Blue Moon Review: Ethan Hawke Shines in Director Richard Linklater's Heartbreaking Broadway Split Story
Parting ways from the better-known colleague in a showbiz double act is a risky affair. Comedian Larry David went through it. So did Musician Andrew Ridgeley. Now, this humorous and deeply sorrowful intimate film from writer Robert Kaplow and filmmaker the director Richard Linklater tells the all but unbearable tale of songwriter for Broadway Lorenz Hart shortly following his breakup from Richard Rodgers. His role is portrayed with campy brilliance, an notable toupee and fake smallness by Ethan Hawke, who is frequently technologically minimized in stature – but is also occasionally shot standing in an off-camera hole to stare up wistfully at taller characters, facing the lyricist's stature problem as actor José Ferrer in the past acted the petite artist Toulouse-Lautrec.
Layered Persona and Elements
Hawke achieves substantial, jaded humor with Hart's humorous takes on the concealed homosexuality of the movie Casablanca and the excessively cheerful theater production he recently attended, with all the rope-spinning ranch hands; he acidly calls it Okla-gay. The sexuality of Hart is complex: this film skillfully juxtaposes his homosexuality with the heterosexual image fabricated for him in the 1948 musical Words and Music (with actor Mickey Rooney playing Lorenz Hart); it intelligently infers a kind of bisexuality from Hart's correspondence to his protégée: youthful Yale attendee and aspiring set designer Weiland, played here with carefree youthful femininity by the performer Margaret Qualley.
Being a member of the famous musical theater composing duo with musician Richard Rodgers, Hart was accountable for incomparable songs like the classic The Lady Is a Tramp, the tune Manhattan, My Funny Valentine and of course the song Blue Moon. But annoyed at Hart's drinking problem, undependability and melancholic episodes, Rodgers ended their partnership and joined forces with the writer Oscar Hammerstein II to create the show Oklahoma! and then a raft of theater and film hits.
Psychological Complexity
The film conceives the deeply depressed Hart in the show Oklahoma!'s premiere NYC crowd in 1943, looking on with covetous misery as the production unfolds, hating its mild sappiness, detesting the exclamation mark at the end of the title, but soul-crushingly cognizant of how devastatingly successful it is. He knows a hit when he watches it – and senses himself falling into defeat.
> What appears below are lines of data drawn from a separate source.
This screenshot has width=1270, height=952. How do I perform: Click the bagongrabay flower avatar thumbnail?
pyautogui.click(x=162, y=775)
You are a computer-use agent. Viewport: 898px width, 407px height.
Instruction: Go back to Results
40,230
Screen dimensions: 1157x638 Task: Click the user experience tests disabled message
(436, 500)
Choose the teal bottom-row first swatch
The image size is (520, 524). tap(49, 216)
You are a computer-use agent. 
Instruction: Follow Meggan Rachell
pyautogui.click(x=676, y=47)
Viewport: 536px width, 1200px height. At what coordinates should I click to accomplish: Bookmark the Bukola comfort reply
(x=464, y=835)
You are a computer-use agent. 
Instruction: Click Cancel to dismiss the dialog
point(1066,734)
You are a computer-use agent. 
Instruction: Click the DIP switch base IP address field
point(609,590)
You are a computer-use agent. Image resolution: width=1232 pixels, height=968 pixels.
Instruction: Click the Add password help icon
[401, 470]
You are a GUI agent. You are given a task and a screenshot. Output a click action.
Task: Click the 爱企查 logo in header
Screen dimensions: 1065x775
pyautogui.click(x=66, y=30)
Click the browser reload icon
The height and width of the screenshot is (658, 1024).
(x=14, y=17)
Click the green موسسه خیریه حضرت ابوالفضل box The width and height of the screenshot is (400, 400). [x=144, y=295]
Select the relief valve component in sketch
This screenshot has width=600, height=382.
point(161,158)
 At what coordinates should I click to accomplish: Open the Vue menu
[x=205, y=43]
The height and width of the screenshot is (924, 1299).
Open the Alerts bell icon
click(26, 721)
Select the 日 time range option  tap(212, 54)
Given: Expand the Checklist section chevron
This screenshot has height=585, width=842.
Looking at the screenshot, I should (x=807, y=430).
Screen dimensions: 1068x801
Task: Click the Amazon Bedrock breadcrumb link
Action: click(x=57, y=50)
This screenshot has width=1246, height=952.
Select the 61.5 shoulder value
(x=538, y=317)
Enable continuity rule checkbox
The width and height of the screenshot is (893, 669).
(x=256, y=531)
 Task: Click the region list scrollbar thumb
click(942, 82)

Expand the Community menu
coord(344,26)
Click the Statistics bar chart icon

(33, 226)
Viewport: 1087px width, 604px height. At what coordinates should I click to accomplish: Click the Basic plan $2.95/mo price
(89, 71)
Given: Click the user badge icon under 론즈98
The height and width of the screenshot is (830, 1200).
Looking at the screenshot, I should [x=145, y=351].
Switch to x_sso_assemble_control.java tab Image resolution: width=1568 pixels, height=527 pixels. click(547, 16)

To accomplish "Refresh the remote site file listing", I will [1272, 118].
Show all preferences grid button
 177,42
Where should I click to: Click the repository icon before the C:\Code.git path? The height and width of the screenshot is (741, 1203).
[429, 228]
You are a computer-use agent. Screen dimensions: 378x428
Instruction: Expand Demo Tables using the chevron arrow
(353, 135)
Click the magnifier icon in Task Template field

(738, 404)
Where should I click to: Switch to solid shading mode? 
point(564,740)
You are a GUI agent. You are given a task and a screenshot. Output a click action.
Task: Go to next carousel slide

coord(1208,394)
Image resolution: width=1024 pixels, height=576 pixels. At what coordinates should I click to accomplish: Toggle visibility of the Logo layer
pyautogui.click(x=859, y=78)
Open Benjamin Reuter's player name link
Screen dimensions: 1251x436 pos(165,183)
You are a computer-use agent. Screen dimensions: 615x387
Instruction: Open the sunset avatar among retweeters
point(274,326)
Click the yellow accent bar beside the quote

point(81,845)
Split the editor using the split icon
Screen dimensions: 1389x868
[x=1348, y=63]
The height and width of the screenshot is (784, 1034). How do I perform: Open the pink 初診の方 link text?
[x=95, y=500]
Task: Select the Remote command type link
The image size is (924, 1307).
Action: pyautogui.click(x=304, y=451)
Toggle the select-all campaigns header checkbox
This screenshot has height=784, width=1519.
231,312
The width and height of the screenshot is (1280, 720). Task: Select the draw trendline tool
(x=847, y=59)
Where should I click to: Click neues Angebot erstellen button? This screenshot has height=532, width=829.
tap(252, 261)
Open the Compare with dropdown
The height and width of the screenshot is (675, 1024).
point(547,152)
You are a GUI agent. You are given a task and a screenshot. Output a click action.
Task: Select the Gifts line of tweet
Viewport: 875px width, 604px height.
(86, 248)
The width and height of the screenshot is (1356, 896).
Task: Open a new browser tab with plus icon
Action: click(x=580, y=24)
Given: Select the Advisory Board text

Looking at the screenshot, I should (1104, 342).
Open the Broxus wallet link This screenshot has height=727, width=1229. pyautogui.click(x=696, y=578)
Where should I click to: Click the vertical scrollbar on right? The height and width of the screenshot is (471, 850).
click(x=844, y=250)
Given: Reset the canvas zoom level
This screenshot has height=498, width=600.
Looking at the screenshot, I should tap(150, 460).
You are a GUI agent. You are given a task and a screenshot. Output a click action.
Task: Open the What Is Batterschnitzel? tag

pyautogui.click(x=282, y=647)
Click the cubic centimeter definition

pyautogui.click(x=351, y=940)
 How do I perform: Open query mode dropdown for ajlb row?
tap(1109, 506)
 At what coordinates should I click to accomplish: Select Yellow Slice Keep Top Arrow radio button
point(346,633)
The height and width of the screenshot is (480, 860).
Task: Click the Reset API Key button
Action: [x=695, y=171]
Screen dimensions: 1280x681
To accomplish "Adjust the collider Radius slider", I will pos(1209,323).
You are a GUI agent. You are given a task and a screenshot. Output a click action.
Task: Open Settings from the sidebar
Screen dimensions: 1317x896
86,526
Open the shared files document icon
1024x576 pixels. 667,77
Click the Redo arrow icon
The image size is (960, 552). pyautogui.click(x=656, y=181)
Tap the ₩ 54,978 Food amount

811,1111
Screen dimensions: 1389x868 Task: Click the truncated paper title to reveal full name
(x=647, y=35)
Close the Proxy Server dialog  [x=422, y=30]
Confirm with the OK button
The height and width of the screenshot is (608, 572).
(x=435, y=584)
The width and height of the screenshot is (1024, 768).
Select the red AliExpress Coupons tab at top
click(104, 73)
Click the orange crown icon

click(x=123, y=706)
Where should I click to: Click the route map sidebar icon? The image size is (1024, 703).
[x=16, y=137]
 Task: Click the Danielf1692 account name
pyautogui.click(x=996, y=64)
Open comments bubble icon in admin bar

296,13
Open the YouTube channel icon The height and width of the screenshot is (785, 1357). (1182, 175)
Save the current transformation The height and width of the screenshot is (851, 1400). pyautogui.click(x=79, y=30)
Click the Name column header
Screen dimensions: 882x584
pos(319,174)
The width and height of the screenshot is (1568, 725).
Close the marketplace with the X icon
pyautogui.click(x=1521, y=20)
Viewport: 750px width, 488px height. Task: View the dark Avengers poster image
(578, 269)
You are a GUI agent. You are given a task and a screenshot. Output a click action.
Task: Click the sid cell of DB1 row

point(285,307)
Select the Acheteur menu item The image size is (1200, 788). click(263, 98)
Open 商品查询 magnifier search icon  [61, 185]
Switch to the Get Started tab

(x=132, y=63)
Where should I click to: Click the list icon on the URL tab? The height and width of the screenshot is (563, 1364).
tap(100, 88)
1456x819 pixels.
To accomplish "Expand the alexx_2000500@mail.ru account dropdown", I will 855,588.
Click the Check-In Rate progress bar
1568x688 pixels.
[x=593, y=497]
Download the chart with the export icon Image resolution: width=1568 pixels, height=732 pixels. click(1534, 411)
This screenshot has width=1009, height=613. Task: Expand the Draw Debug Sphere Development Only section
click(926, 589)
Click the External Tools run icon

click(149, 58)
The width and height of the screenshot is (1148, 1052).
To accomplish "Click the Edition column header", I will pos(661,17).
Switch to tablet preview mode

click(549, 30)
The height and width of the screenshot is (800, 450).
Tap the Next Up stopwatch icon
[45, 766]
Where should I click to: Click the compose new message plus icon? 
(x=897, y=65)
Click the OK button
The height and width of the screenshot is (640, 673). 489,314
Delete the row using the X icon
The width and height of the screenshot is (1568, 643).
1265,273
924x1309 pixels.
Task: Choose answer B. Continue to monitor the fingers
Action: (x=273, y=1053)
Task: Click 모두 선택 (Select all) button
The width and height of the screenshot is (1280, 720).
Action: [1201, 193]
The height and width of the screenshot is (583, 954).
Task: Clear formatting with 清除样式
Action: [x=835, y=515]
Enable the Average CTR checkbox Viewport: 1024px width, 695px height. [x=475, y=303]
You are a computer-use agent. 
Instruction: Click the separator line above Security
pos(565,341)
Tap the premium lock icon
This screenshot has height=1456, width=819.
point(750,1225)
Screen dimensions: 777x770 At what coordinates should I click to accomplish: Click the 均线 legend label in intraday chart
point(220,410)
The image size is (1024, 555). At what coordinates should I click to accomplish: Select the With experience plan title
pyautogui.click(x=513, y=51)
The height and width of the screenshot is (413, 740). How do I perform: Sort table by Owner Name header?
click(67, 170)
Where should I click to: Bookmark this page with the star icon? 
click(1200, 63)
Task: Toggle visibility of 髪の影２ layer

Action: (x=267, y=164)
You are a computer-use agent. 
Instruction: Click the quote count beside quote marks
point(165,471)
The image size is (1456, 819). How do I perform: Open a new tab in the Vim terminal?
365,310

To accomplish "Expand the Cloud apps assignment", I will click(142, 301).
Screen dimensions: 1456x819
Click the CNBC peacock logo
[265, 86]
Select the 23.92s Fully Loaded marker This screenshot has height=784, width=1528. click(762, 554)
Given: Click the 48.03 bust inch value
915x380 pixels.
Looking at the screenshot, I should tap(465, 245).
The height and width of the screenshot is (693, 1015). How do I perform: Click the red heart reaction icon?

Before the interval, Lorenz Hart miserably ducks out and makes his way to the pub at the establishment Sardi's where the rest of the film takes place, and expects the (certainly) victorious Oklahoma! cast to appear for their post-show celebration. He is aware it is his entertainment obligation to praise Richard Rodgers, to feign things are fine. With suave restraint, the performer Andrew Scott acts as Rodgers, clearly embarrassed at what they both know is Hart's embarrassment; he gives a pacifier to his pride in the form of a short-term gig composing fresh songs for their current production A Connecticut Yankee, which just exacerbates the situation.
- Bobby Cannavale portrays the bartender who in standard fashion attends empathetically to Hart’s arias of bitter despondency
- Patrick Kennedy plays author EB White, to whom Lorenz Hart unintentionally offers the notion for his youth literature the book Stuart Little
- Qualley portrays Weiland, the impossibly gorgeous Ivy League pupil with whom the film imagines Hart to be complexly and self-destructively in adoration
Hart has previously been abandoned by Rodgers. Undoubtedly the world wouldn't be that brutal as to have him dumped by Elizabeth Weiland as well? But Qualley pitilessly acts a girl who wants Hart to be the laughing, platonic friend to whom she can confide her experiences with boys – as well of course the showbiz connection who can advance her profession.
Performance Highlights
Hawke reveals that Lorenz Hart to a degree enjoys spectator's delight in hearing about these boys but he is also authentically, mournfully enamored with Weiland and the picture reveals to us a factor rarely touched on in films about the domain of theater music or the movies: the awful convergence between professional and romantic failure. Yet at some level, Lorenz Hart is boldly cognizant that what he has attained will survive. It’s a terrific performance from Hawke. This may turn into a live show – but who would create the tunes?
Blue Moon was shown at the London film festival; it is out on the 17th of October in the US, November 14 in the United Kingdom and on January 29 in the land down under.